Os zoósporos, uma vez em contacto com a superfície das raízes, enquistam e neste processo perdem os flagelos, excretam uma substância adesiva e formam uma parede celular. Antes de enquistar, os zoósporos orientam a superfície ventral, que é a região de onde emergem os flagelos, na direcção da raiz. A adesão dos esporos dos patogénios à superfície dos hospedeiros é um passo importante no processo de infecção, porque previne que eles sejam arrastados da raiz antes de a invadirem. Se os hospedeiros sintetizassem substâncias que inibissem a adesão dos esporos, provavelmente a taxa de sucesso nas infecções seria mais reduzida. O processo infeccioso continua com a germinação dos cistos e formação do tubo germinativo, que emerge da posição correspondente ao centro da região ventral dos zoósporos, antes de enquistarem. Os tubos germinativos penetram nas raízes entre as células da epiderme ou, então, atravessam a parede das células da epiderme e nesta situação, as hifas aumentam de tamanho e assumem uma morfologia que alguns autores têm apelidado de tipo-appressorium. Na progressão através da parede celular não há grande inibição do tamanho de crescimento das hifas porque P. cinnamomi produz e segrega enzimas que degradam a parede celular (Hardham, 2001).

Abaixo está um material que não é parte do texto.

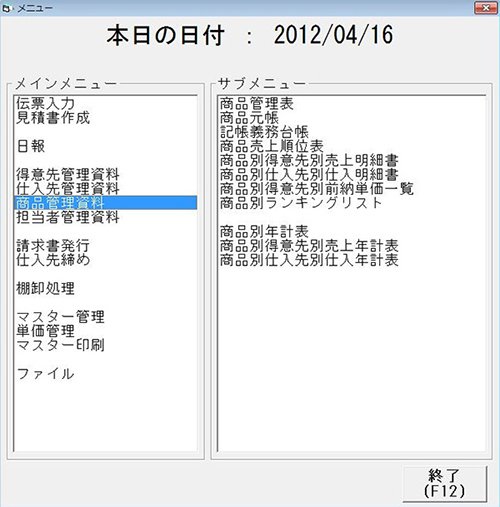This screenshot has height=507, width=500.
Task: Open 商品売上順位表 submenu item
Action: [x=352, y=146]

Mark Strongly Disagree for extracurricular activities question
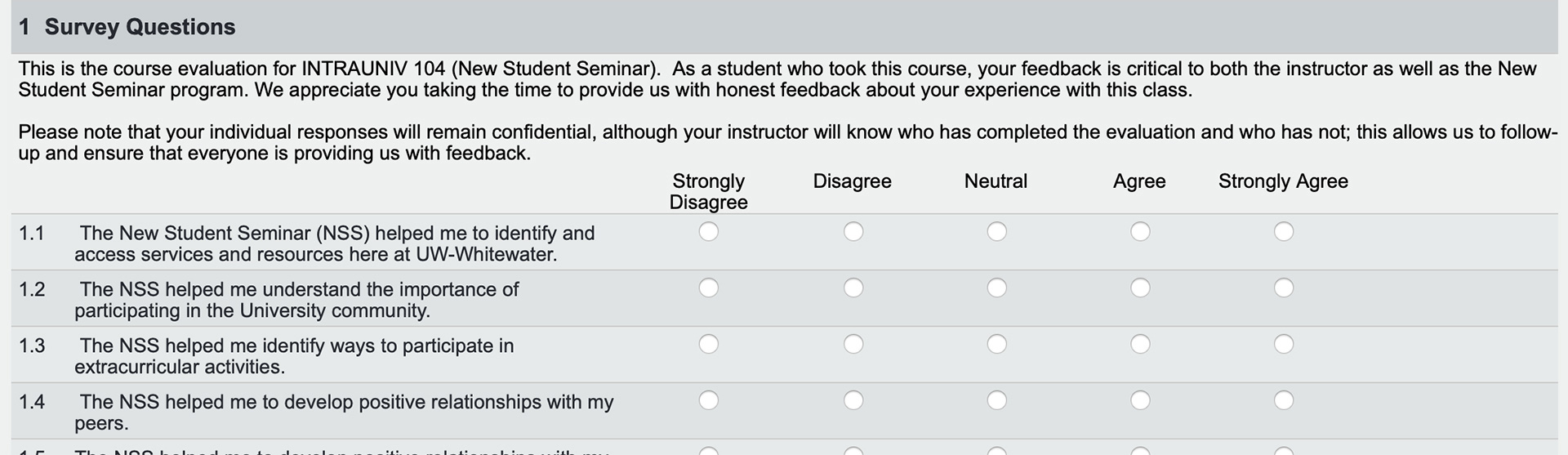[x=709, y=345]
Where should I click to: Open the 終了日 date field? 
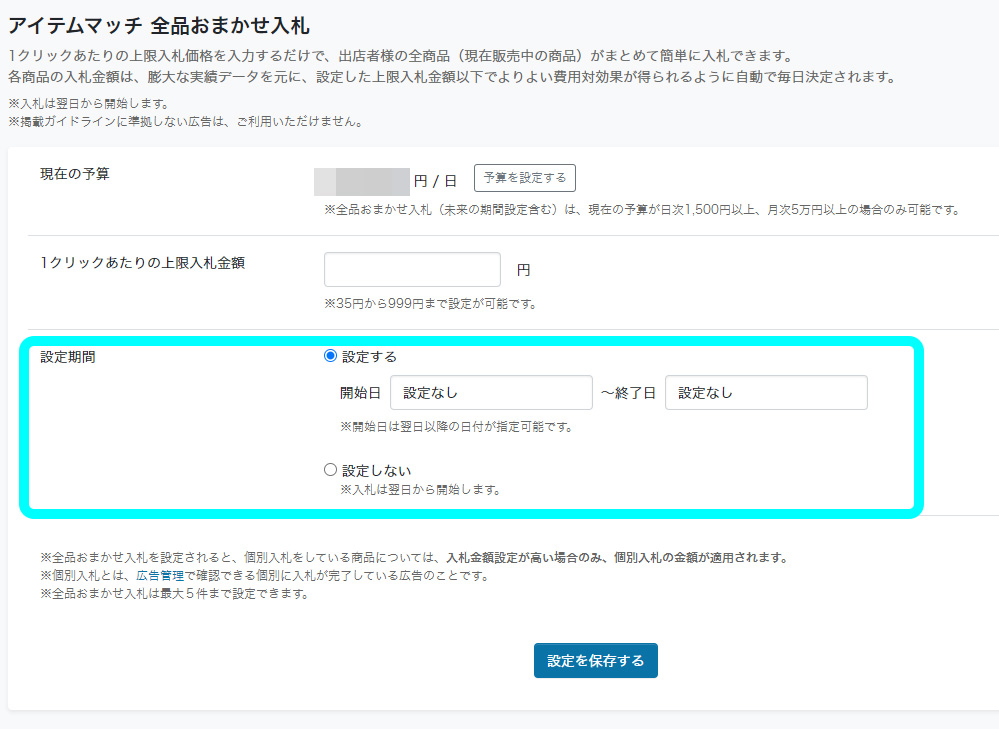[x=766, y=393]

Segundo Malajczuk et al. (1977), durante a colonização da planta, as hifas de Phytophthora podem crescer entre as células no córtex da raiz ou, observado com

menos frequência, junto à membrana plasmática. No crescimento “intracelular” o fungo penetra a parede celular das células do hospedeiro mas mantém-se rodeado pela membrana plasmática da célula. O termo intracelular é usado por muitos autores, por conveniência, para distinguir da colonização externa à parede celular. As hifas sofrem uma expansão do seu diâmetro quando se encontram no interior dos tecidos e originam a dissolução da lamela média das células vegetais por acção de pectinases.

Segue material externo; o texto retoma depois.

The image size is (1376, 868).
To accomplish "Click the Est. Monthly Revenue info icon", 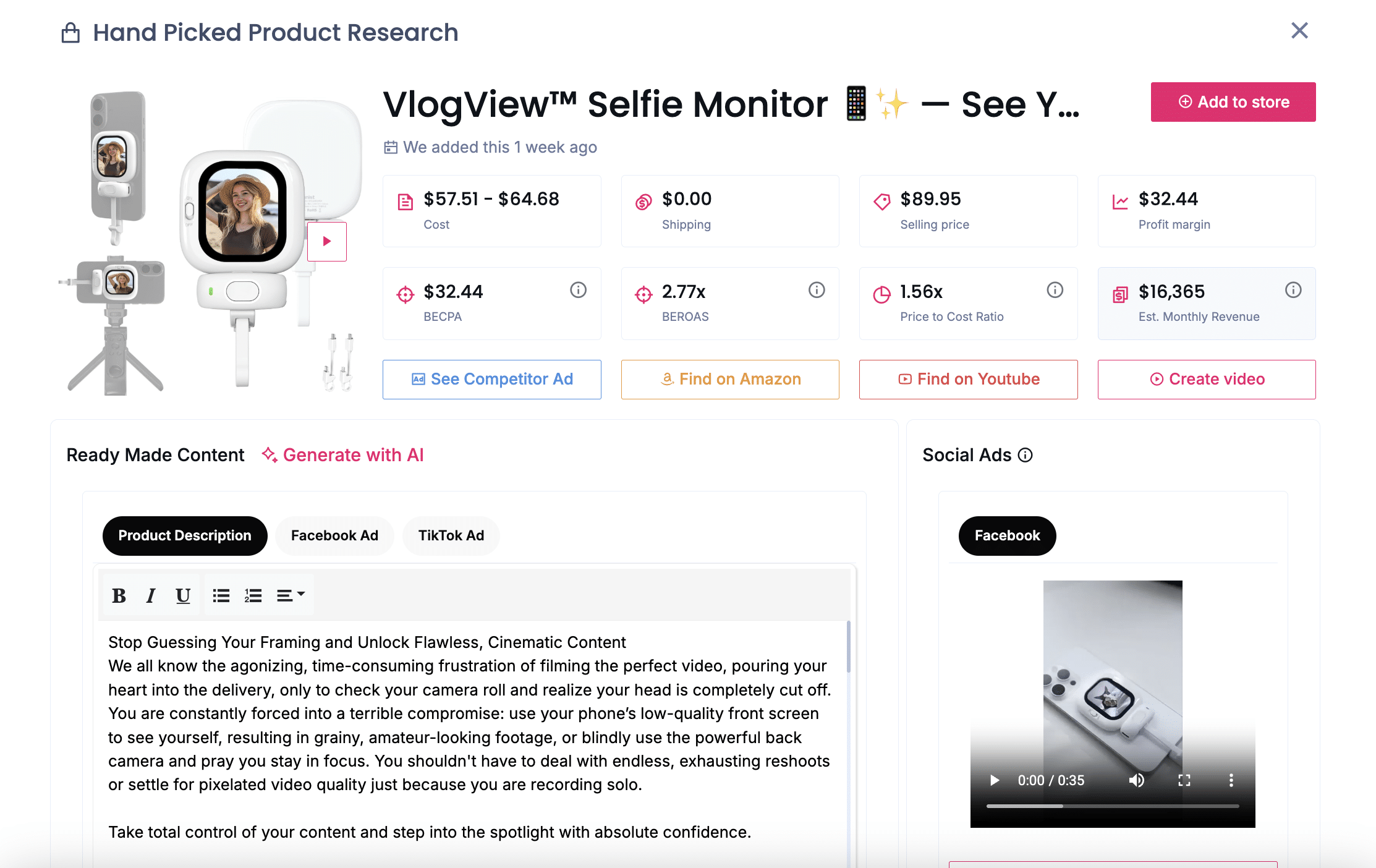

Nos hospedeiros susceptíveis, os nutrientes obtidos a partir da planta permitem ao agente patogénico ramificar e invadir os tecidos. Passados dois a três dias do início da invasão, o fungo pode formar clamidósporos nas células corticais e esporângios na superfície das raízes, para produção de novos zoósporos (Hardham, 2001).

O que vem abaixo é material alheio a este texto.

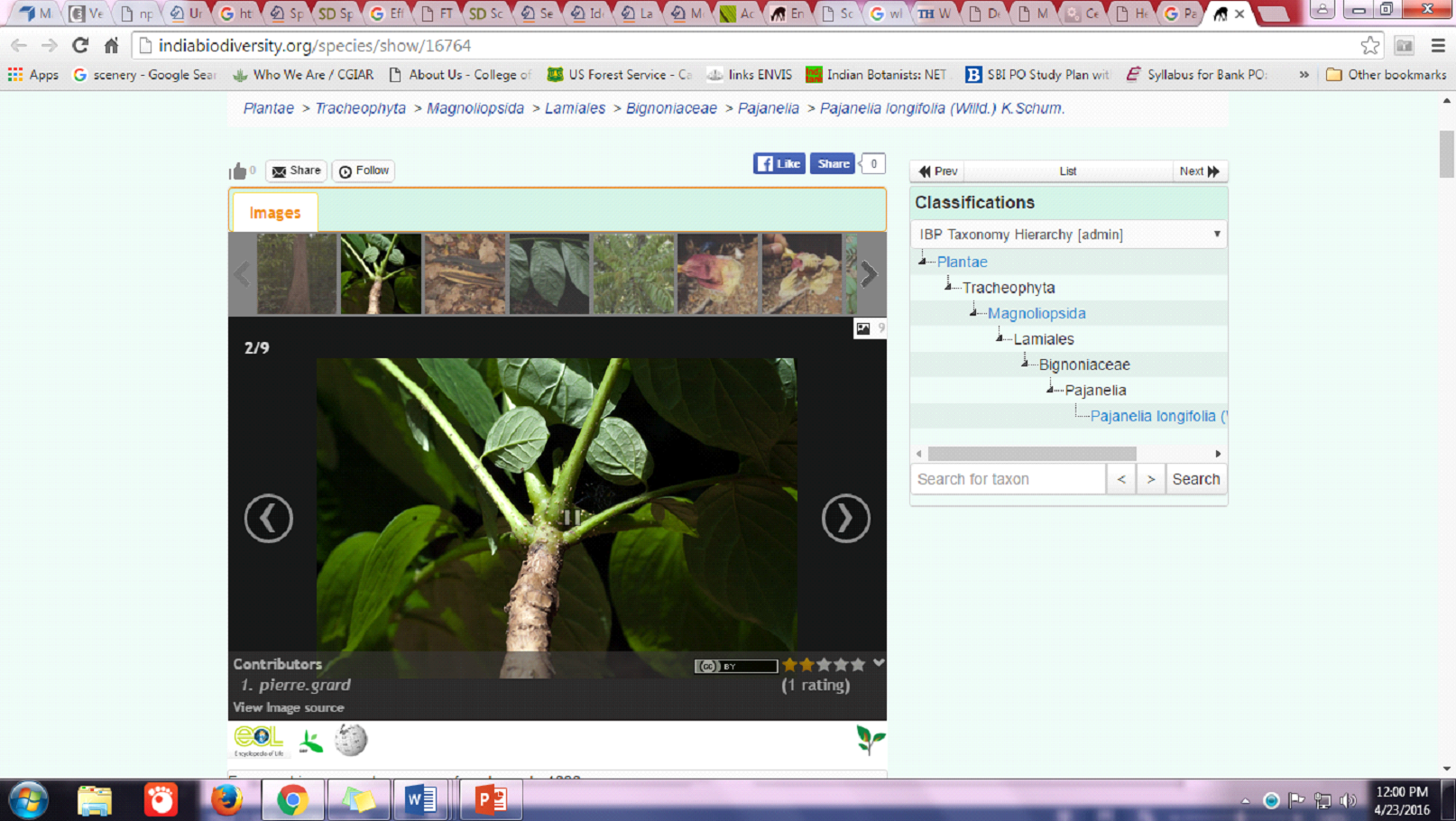The height and width of the screenshot is (821, 1456).
Task: Open View Image source link
Action: (x=289, y=708)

Em sobreiros e azinheiras, após 24 horas de contacto entre o fungo e as raízes, observaram-se hifas no parênquima cortical e no floema e passados três dias de infecção o fungo, para além de se encontrar no floema, também invade o xilema e o cilindro central, sendo evidente a colonização intercelular (Marcelino, 2001).

Resultados semelhantes foram obtidos em raízes de Q. robur inoculadas com P. quercina, tendo-se observado em secções de raízes, hifas em crescimento nas regiões inter e intra-celulares do parênquima cortical, passados cinco dias de inoculação. O plasmalema de algumas células apareceu separado da parede celular, ocorreu uma diminuição da espessura das paredes celulares e destruição da endoderme pelo patogénio. Algumas hifas foram encontradas nos vasos do xilema. A destruição da lamela média ocorreu, provavelmente, pela acção de enzimas extracelulares excretadas por P. quercina (Brummer et al., 2002).